[Start of Attachment]
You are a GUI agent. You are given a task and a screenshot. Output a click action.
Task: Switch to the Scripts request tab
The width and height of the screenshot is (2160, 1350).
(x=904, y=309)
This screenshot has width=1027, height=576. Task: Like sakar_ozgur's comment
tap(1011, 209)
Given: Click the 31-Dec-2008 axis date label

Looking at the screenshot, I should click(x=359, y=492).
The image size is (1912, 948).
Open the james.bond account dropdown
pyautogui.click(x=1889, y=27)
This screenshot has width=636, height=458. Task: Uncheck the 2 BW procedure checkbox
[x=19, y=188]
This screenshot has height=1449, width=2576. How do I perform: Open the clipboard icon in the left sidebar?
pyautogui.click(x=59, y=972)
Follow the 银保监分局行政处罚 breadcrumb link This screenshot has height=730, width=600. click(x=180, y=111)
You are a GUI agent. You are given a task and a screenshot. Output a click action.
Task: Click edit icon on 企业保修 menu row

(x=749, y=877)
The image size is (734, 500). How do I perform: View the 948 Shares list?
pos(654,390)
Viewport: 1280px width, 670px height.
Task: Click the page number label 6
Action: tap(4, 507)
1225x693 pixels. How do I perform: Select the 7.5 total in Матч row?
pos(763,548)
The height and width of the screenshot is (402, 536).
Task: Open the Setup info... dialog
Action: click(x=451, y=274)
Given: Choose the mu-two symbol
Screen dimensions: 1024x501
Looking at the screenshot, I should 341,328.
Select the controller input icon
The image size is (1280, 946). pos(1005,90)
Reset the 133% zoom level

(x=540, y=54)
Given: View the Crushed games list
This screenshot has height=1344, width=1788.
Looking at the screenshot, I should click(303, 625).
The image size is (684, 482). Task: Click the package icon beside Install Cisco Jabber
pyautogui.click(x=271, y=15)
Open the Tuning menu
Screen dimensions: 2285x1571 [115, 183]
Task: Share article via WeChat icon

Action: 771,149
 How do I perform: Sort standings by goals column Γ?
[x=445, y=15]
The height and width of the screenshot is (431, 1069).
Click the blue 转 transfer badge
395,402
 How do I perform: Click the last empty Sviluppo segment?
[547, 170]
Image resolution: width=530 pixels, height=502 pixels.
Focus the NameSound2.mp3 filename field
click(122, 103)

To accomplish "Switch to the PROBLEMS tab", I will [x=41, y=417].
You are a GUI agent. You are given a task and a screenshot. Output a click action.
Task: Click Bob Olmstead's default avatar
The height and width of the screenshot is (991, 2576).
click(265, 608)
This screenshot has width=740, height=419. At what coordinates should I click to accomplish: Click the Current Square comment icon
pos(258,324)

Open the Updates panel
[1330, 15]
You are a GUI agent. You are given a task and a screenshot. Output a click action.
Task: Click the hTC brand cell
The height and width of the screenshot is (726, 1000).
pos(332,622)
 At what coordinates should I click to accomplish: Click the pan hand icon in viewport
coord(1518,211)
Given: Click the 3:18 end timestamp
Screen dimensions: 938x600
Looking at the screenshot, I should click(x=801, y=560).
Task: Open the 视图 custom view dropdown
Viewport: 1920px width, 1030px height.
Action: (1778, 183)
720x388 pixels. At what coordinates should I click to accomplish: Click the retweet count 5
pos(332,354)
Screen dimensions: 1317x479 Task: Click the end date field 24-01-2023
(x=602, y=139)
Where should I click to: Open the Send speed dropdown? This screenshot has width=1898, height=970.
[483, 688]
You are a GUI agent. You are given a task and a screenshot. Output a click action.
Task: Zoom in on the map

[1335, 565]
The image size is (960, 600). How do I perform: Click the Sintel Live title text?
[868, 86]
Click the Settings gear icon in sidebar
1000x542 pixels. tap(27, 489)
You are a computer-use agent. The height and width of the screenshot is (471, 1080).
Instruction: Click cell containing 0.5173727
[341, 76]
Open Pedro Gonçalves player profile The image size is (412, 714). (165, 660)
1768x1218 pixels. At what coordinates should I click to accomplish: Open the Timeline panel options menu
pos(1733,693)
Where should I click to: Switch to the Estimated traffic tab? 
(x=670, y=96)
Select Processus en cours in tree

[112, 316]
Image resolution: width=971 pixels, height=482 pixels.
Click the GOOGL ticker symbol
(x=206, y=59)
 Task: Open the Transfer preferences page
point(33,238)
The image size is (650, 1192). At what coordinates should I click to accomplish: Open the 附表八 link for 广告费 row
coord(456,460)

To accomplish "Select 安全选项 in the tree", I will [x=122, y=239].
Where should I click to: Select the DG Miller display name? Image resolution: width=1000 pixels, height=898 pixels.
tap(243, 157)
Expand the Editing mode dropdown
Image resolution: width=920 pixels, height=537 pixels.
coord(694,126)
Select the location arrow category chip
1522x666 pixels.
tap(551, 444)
[End of Attachment]
_Task description_
The full set of records is to be written out once more, word for word.

_Solution_
You are a GUI agent. You are given a task and a screenshot. Output a click action.
Task: Switch to the Scripts request tab
The width and height of the screenshot is (2160, 1350).
(x=904, y=309)
This screenshot has width=1027, height=576. Task: Like sakar_ozgur's comment
tap(1011, 209)
Given: Click the 31-Dec-2008 axis date label

Looking at the screenshot, I should click(x=359, y=492).
The image size is (1912, 948).
Open the james.bond account dropdown
pyautogui.click(x=1889, y=27)
This screenshot has width=636, height=458. Task: Uncheck the 2 BW procedure checkbox
[x=19, y=188]
This screenshot has height=1449, width=2576. How do I perform: Open the clipboard icon in the left sidebar?
pyautogui.click(x=59, y=972)
Follow the 银保监分局行政处罚 breadcrumb link This screenshot has height=730, width=600. click(x=180, y=111)
You are a GUI agent. You are given a task and a screenshot. Output a click action.
Task: Click edit icon on 企业保修 menu row

(x=749, y=877)
The image size is (734, 500). How do I perform: View the 948 Shares list?
pos(654,390)
Viewport: 1280px width, 670px height.
Task: Click the page number label 6
Action: tap(4, 507)
1225x693 pixels. How do I perform: Select the 7.5 total in Матч row?
pos(763,548)
The height and width of the screenshot is (402, 536).
Task: Open the Setup info... dialog
Action: click(x=451, y=274)
Given: Choose the mu-two symbol
Screen dimensions: 1024x501
Looking at the screenshot, I should 341,328.
Select the controller input icon
The image size is (1280, 946). pos(1005,90)
Reset the 133% zoom level

(x=540, y=54)
Given: View the Crushed games list
This screenshot has height=1344, width=1788.
Looking at the screenshot, I should click(303, 625).
The image size is (684, 482). Task: Click the package icon beside Install Cisco Jabber
pyautogui.click(x=271, y=15)
Open the Tuning menu
Screen dimensions: 2285x1571 [115, 183]
Task: Share article via WeChat icon

Action: 771,149
 How do I perform: Sort standings by goals column Γ?
[x=445, y=15]
The height and width of the screenshot is (431, 1069).
Click the blue 转 transfer badge
395,402
 How do I perform: Click the last empty Sviluppo segment?
[547, 170]
Image resolution: width=530 pixels, height=502 pixels.
Focus the NameSound2.mp3 filename field
click(122, 103)

To accomplish "Switch to the PROBLEMS tab", I will [x=41, y=417].
You are a GUI agent. You are given a task and a screenshot. Output a click action.
Task: Click Bob Olmstead's default avatar
The height and width of the screenshot is (991, 2576).
click(265, 608)
This screenshot has width=740, height=419. At what coordinates should I click to accomplish: Click the Current Square comment icon
pos(258,324)

Open the Updates panel
[1330, 15]
You are a GUI agent. You are given a task and a screenshot. Output a click action.
Task: Click the hTC brand cell
The height and width of the screenshot is (726, 1000).
pos(332,622)
 At what coordinates should I click to accomplish: Click the pan hand icon in viewport
coord(1518,211)
Given: Click the 3:18 end timestamp
Screen dimensions: 938x600
Looking at the screenshot, I should click(x=801, y=560).
Task: Open the 视图 custom view dropdown
Viewport: 1920px width, 1030px height.
Action: (1778, 183)
720x388 pixels. At what coordinates should I click to accomplish: Click the retweet count 5
pos(332,354)
Screen dimensions: 1317x479 Task: Click the end date field 24-01-2023
(x=602, y=139)
Where should I click to: Open the Send speed dropdown? This screenshot has width=1898, height=970.
[483, 688]
You are a GUI agent. You are given a task and a screenshot. Output a click action.
Task: Zoom in on the map

[1335, 565]
The image size is (960, 600). How do I perform: Click the Sintel Live title text?
[868, 86]
Click the Settings gear icon in sidebar
1000x542 pixels. tap(27, 489)
You are a computer-use agent. The height and width of the screenshot is (471, 1080).
Instruction: Click cell containing 0.5173727
[341, 76]
Open Pedro Gonçalves player profile The image size is (412, 714). (165, 660)
1768x1218 pixels. At what coordinates should I click to accomplish: Open the Timeline panel options menu
pos(1733,693)
Where should I click to: Switch to the Estimated traffic tab? 
(x=670, y=96)
Select Processus en cours in tree

[112, 316]
Image resolution: width=971 pixels, height=482 pixels.
Click the GOOGL ticker symbol
(x=206, y=59)
 Task: Open the Transfer preferences page
point(33,238)
The image size is (650, 1192). At what coordinates should I click to accomplish: Open the 附表八 link for 广告费 row
coord(456,460)

To accomplish "Select 安全选项 in the tree", I will [x=122, y=239].
Where should I click to: Select the DG Miller display name? Image resolution: width=1000 pixels, height=898 pixels.
tap(243, 157)
Expand the Editing mode dropdown
Image resolution: width=920 pixels, height=537 pixels.
coord(694,126)
Select the location arrow category chip
1522x666 pixels.
tap(551, 444)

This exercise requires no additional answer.